I fully recommend giving these articles a thorough read and really take in the information provided. The thing that makes me excited about this direction is that if the journalists are going to start measuring performance in this way it gives us two things. First of all we can see the general performance of cards (FPS) and secondly we can see how stable/consistent the cards are. This puts a lot more focus on the software driving the graphics cards themselves and really it will force Nvidia and AMD to make sure that their products overall are better supported and are of a higher quality. The consistency part of that matters a lot more than people give credit; it's why I couldn't play Crysis 2 on three monitors even although my FPS never went below 30. It's why people have probably bought a card thinking it can hit the FPS needed but their in-game experience tells them something is wrong. By making sure the cards are more accurately benchmarked we, as the consumer, are getting a better picture of what we are buying into and at the end of the day that's good for us and the market as it will push the vendors to release better products as we become a bit more informed toward what we are purchasing.

Anyway, here are the articles I mentioned. Anyone who plays games on a PC should be reading this to understand the issue and what is being done about it.

http://techreport.com/review/21516/inside-the-second-a-new-look-at-game-benchmarking - First article

http://techreport.com/review/24553/inside-the-second-with-nvidia-frame-capture-tools - Most recent

I'm sure we all get our information from different websides but the two I have been most pleased with recently have been Anandtech and Techreport. Between both of them they usually cover most things I'm interested.

Quizzical · March 2013

Interesting stuff, but they're wandering way out into the weeds in data that is hard to even define, let alone measure. The basic problem is, how do you define how long a frame is?
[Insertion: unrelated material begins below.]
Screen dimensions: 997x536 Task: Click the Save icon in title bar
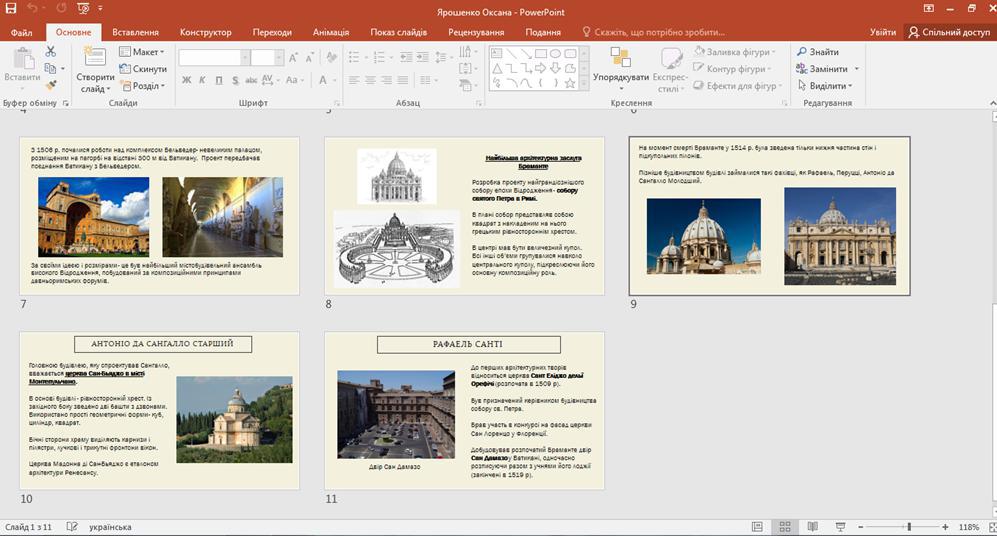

At what point do you say, this is the start of a frame and the time that the frame takes is from this point in this frame to the same point in the next frame?
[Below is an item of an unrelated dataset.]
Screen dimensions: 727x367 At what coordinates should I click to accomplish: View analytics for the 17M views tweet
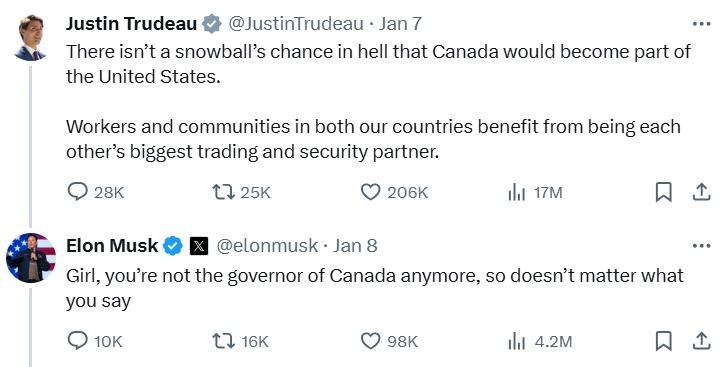point(517,192)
In my game engine, there are a bunch of different things that you could point to. Is it the moment that the video card finishes rendering a frame and is ready to send it to the monitor? Is it when the rendering thread starts the display() function? How about when it finishes the display() function? When other threads inform the rendering thread that all of the CPU work is done and stuff just needs to be sent to the processor? When the rendering thread starts handling the between-frames maintenance such as sending new textures to the video card? How about when it ends that between-frames maintenance? When the rendering thread informs another thread that it is done with a frame so the CPU-side work for the next frame can start?

I think that the best answer is probably when the game engine checks the current time to determine how far to increment the state of the game world before drawing the next frame. The problem is that neither Fraps nor FCAT have any clue about that. Fraps will tend to be closer to that value, as there's less other stuff between what Fraps can measure and what FCAT can measure.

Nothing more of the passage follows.